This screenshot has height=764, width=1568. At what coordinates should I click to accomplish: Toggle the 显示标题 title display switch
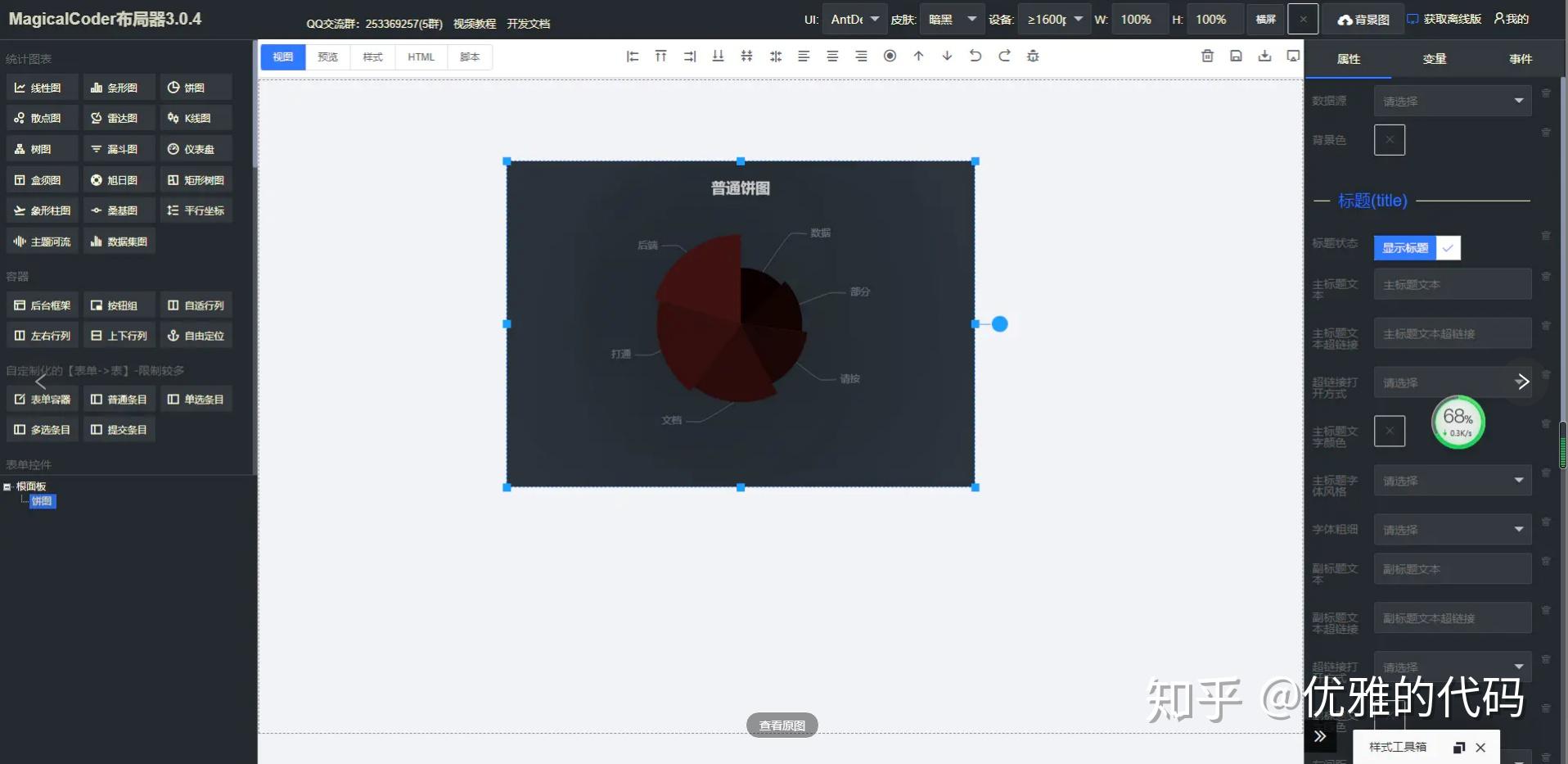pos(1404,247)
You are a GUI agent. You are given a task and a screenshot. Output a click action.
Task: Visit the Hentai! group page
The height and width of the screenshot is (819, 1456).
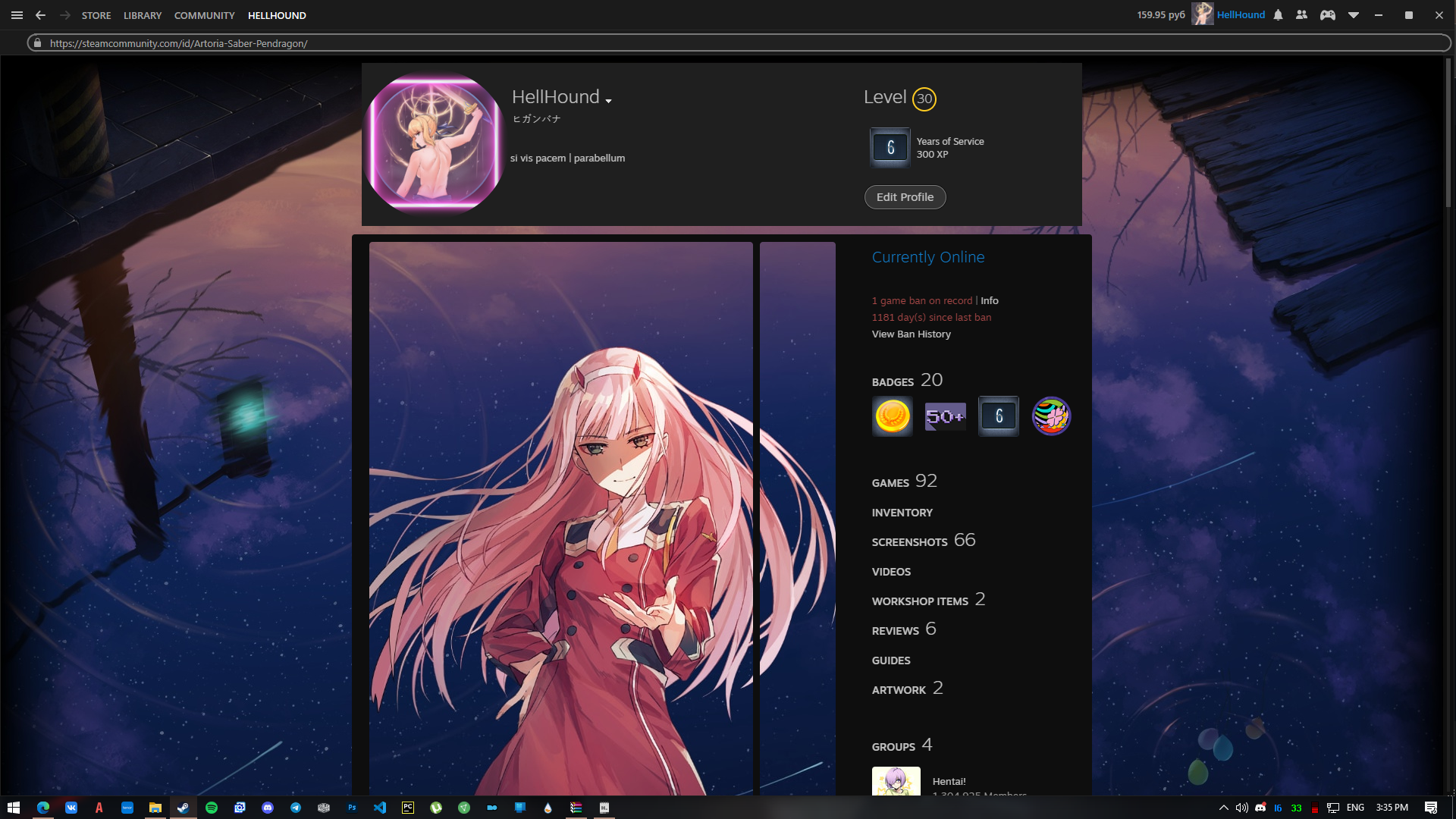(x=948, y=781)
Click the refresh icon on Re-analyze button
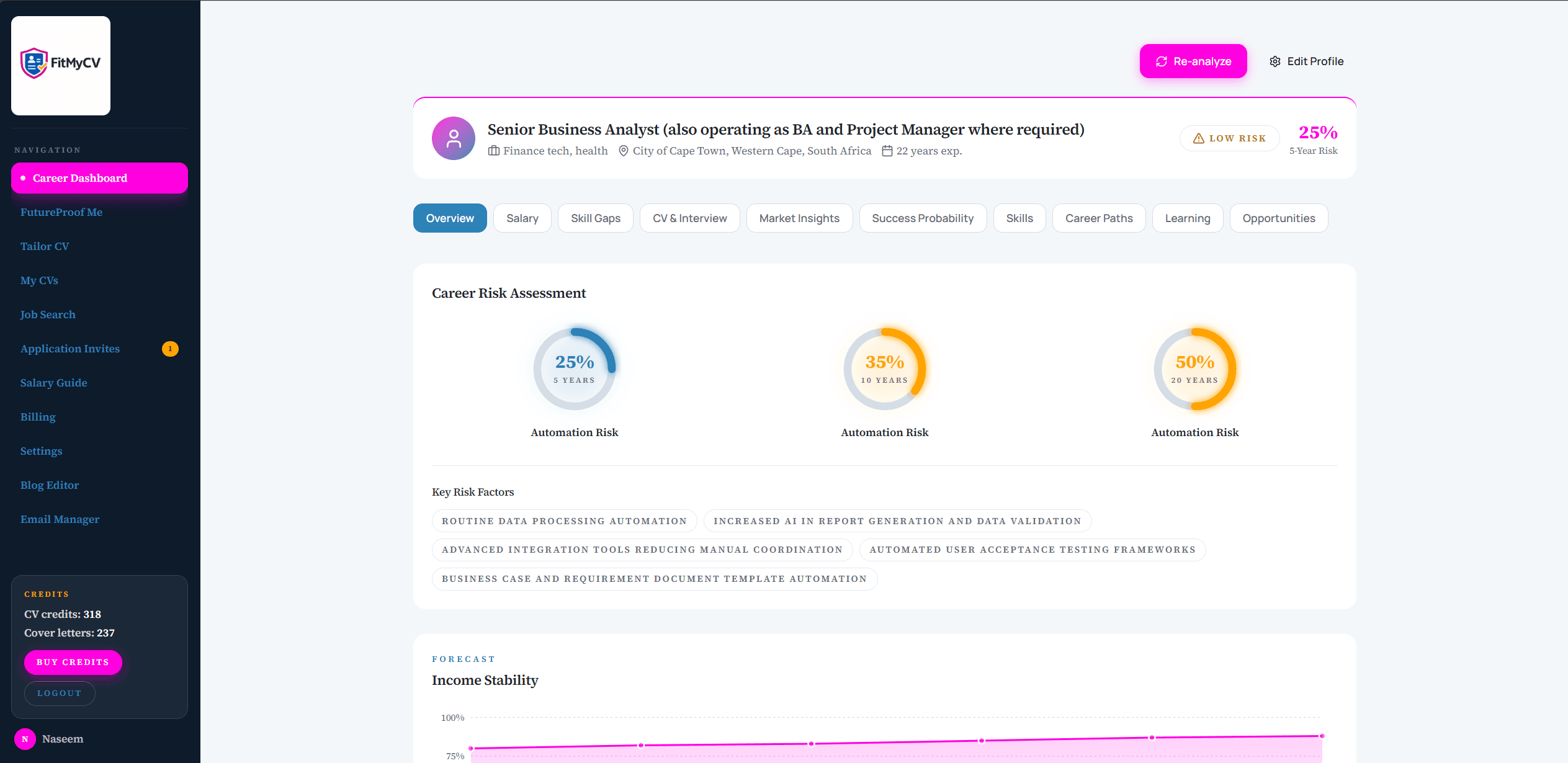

################

Give back the material word for word, without images.

This screenshot has height=764, width=1568. At what coordinates should I click to accomplish: Toggle the 显示标题 title display switch
pos(1404,247)
You are a GUI agent. You are given a task and a screenshot. Output a click action.
Task: Visit the Hentai! group page
The height and width of the screenshot is (819, 1456).
(x=948, y=781)
Click the refresh icon on Re-analyze button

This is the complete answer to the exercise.